Palmetto’s Claim Review Tool
If you want a variety show, try asking various home health providers to describe their QA program. The answers you might get will range from reviewing all notes before they are locked or filed to reviewing records for hundreds of indicators. If you ask what is done with this information, they say that it is used to identify notes that need to be ‘fixed’ if they can be.
This is a tiresome process and doesn’t accomplish anything lasting. It does not improve your operations and it doesn’t assure quality. It keeps your staff busy, though. It causes embarrassment on survey when the process is set aside because the quality assurance nurse is needed in the field. It can result in widespread failure to meet billing compliance standards. But it doesn’t make things better.
Palmetto GBA has come up with a tool for you to use. It is likely the same one that is used by their reviewers when looking at ADRs. It goes through 78 items to check for when clearing a chart for billing. Many of these are related to individual therapies and would not have to be repeated if a patient only had one therapy and would not need to be addressed at all if no therapy was ordered. But their tool is for a single chart. I have taken that tool and put it into a document for ten charts. Then, because I really didn’t like it much, I made a few changes. The QA Spreadsheet is yours for the clicking. Note, the first three pages make up Palmetto’s version and the last two are Haydel Consulting Services’ version.
Remember, that in addition to data that you collect, you have OASIS outcomes and Satisfaction data available online. Do not get carried away in your data collection. Get carried away in your projects. Consultants love a project. Data in and of itself is not useful.
Get Busy
There are not many differences between the Haydel Consulting QA tool and the one from Palmetto. In ours, all orders and frequencies are grouped together. In theirs they are broken out per discipline. I added homebound to the top of the list so that when you get to the therapies, you can quit after you have completed review of the therapies seeing your patient.
After deleting multiple indicators for each discipline, several were added based upon our experience.
- Is teaching original and relevant
- Diagnosis Coding appears accurate
- PT/INRs according to orders
The last is not a billing requirement but we have seen patient harm come from failure to monitor anticoagulant therapy so it is worth the extra effort.
Other than that, this is a billing tool.

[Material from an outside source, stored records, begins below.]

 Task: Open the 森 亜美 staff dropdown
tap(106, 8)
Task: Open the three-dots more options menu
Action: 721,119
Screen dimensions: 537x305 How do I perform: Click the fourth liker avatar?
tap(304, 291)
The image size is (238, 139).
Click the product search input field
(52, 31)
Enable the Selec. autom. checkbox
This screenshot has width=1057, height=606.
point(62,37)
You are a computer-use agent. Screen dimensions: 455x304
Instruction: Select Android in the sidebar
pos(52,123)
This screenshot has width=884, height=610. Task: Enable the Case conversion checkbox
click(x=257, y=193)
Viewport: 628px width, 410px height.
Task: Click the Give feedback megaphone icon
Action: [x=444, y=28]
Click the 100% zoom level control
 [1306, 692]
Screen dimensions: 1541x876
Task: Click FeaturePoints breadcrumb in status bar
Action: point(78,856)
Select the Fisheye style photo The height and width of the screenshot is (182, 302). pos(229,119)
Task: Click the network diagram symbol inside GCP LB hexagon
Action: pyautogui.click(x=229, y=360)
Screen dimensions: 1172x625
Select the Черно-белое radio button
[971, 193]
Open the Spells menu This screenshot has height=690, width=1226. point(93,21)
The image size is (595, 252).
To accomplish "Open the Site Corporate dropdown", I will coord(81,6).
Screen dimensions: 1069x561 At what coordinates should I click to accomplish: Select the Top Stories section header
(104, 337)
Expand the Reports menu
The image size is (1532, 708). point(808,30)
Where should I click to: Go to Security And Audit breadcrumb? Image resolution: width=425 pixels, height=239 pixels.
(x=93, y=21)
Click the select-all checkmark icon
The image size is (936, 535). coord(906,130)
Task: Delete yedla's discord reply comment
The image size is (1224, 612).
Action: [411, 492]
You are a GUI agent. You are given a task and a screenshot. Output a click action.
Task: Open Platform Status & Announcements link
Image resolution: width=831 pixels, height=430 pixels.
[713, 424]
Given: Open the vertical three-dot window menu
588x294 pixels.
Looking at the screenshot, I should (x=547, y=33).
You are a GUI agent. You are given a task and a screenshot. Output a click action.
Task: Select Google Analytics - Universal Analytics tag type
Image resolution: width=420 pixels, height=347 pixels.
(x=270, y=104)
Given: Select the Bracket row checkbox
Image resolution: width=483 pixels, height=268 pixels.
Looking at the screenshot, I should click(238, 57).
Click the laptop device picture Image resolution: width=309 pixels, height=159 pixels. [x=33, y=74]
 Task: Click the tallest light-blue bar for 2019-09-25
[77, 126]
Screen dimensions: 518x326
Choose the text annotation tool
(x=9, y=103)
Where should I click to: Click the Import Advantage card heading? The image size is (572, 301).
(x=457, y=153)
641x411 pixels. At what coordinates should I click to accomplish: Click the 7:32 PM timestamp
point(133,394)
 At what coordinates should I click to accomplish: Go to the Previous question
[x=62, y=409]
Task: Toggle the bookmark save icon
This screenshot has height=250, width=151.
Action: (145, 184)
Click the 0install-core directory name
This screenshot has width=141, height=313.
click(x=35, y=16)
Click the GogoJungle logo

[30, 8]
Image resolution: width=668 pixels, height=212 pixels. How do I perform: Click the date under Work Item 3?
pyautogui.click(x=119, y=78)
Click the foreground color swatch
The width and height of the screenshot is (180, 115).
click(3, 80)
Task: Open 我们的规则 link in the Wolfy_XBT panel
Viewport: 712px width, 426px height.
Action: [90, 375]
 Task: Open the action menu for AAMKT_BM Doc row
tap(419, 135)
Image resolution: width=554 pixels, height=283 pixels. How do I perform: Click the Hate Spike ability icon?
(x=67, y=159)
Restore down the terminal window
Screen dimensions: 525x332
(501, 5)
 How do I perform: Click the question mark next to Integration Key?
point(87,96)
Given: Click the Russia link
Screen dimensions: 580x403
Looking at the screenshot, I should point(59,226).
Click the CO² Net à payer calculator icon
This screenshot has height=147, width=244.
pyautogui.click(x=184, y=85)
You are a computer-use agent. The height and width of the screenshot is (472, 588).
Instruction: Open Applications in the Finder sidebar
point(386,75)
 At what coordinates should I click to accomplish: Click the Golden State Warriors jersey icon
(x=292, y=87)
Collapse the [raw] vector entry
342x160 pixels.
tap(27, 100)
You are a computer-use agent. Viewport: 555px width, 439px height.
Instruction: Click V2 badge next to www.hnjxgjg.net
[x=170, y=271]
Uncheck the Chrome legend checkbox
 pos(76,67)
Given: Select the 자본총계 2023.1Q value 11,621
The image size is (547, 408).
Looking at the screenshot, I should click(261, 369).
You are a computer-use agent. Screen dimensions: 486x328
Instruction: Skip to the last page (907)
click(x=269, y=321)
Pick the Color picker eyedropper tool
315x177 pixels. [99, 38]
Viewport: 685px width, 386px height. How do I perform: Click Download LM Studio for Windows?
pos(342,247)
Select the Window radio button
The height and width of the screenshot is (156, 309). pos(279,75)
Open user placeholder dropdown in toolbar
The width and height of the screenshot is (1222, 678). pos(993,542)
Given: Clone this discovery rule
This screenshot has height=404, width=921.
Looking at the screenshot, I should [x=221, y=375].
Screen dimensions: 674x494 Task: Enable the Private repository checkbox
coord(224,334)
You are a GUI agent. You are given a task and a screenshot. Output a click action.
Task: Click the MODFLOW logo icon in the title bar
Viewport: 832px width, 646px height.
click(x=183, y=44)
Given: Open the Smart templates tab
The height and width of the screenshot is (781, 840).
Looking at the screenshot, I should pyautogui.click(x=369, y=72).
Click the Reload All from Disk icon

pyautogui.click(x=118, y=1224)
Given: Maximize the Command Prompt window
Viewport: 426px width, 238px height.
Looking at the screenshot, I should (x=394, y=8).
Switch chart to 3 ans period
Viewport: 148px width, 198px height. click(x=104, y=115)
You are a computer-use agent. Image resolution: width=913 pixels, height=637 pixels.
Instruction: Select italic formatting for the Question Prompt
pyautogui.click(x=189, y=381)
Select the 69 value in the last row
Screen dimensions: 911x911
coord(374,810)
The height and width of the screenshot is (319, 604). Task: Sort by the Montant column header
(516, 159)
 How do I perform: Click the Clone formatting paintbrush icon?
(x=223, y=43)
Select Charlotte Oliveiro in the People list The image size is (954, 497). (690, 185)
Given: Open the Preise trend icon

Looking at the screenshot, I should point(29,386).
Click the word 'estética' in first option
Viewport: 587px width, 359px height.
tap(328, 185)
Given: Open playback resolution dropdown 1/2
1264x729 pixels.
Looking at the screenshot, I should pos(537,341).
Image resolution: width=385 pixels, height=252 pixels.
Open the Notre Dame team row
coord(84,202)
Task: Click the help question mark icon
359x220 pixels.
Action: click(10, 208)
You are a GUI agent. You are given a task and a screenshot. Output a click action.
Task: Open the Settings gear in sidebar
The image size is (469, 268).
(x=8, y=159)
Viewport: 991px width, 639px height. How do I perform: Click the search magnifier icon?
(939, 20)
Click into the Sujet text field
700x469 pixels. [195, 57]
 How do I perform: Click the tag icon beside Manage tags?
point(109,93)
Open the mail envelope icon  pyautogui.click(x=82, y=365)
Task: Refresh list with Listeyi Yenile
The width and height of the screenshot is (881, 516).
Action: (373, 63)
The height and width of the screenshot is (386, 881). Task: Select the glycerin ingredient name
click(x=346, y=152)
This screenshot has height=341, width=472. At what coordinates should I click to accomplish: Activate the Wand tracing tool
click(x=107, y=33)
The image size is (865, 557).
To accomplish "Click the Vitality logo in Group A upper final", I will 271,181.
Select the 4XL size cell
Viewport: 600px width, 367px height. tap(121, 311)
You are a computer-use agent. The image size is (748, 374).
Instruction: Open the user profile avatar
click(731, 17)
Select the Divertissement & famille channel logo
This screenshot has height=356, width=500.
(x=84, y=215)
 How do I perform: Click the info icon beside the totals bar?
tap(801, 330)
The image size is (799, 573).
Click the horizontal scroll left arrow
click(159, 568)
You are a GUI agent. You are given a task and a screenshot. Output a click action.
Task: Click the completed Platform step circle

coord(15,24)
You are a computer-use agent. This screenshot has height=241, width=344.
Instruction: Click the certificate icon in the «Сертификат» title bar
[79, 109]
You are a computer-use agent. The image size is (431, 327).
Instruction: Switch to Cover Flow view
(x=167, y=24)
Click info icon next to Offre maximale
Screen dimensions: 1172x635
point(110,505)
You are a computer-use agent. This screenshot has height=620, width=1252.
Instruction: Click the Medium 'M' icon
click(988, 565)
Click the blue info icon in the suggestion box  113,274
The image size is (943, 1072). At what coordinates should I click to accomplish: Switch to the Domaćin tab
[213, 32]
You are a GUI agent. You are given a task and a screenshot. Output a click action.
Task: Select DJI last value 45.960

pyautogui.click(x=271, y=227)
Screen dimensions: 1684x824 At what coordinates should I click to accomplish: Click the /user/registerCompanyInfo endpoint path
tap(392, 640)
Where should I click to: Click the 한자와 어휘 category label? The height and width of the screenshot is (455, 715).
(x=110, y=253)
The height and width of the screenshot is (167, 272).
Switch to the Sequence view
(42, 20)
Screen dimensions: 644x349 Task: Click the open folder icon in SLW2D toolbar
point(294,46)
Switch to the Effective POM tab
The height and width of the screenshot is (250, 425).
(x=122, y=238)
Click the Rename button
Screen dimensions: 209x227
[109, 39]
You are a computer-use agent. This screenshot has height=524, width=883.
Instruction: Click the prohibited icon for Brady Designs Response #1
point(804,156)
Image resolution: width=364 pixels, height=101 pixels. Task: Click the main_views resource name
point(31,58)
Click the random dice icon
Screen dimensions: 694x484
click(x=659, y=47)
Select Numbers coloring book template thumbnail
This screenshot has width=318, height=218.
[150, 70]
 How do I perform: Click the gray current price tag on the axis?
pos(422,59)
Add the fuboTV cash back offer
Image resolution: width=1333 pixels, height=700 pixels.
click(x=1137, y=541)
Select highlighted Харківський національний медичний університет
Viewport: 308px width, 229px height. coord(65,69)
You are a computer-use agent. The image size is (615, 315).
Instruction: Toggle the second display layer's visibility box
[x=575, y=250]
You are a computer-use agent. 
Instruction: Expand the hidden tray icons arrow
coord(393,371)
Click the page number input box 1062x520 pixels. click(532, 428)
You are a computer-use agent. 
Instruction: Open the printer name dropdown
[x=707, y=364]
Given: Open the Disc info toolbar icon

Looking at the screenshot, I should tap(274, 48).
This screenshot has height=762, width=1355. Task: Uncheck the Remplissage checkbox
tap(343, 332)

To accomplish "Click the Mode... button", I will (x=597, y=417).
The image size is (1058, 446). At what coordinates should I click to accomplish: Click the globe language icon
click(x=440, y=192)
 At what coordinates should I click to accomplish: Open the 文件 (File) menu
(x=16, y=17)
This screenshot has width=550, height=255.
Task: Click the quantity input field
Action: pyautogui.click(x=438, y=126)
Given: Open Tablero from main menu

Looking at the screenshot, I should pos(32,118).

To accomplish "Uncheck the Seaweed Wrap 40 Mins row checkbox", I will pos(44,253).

With the exception of the PT/INRs, there isn’t too much here that reflects the quality of the care that is delivered. So, go to the bottom of the page and add a couple of indicators that you believe need attention. Consider supervisory visits, general lab, missed visits, wound care or medication compliance. All of these indicators deserve attention. Because this tool is used on every chart that is billed to Medicare, you can quickly get an idea of what might be a problem for you.
And that folks, is only step one so keep it simple. Set priorities and work on the most pressing needs. Address the critical problems. You may find that some of the less critical problems disappear by themselves when the larger problems are resolved.
There are any number of ways to correct an operational or agency wide risk and the most effective ways hit a problem from all sides. Keep in mind that it takes about 90 days to really change behavior. It is not enough to have an inservice or tell your staff how to do something or not do something just once and expect it to stick. Send reminders. Hold out examples of documentation that shows a nurse really ‘gets’ what you taught in the inservice. Provide feedback often. Be patient. Be creative. Keep measuring until the indicator is where you want it to be.
Then, when you get an ADR or if a surveyor visits, you can relax. You will be paid and you will have something to show and tell when the surveyor asks about the QA program.
Now would be a great time to implement this for December’s billing. When 2016 rolls around, you can have a real QA project based upon your findings. When 2017 rolls around, the same amount of work you do today will seem like half as much.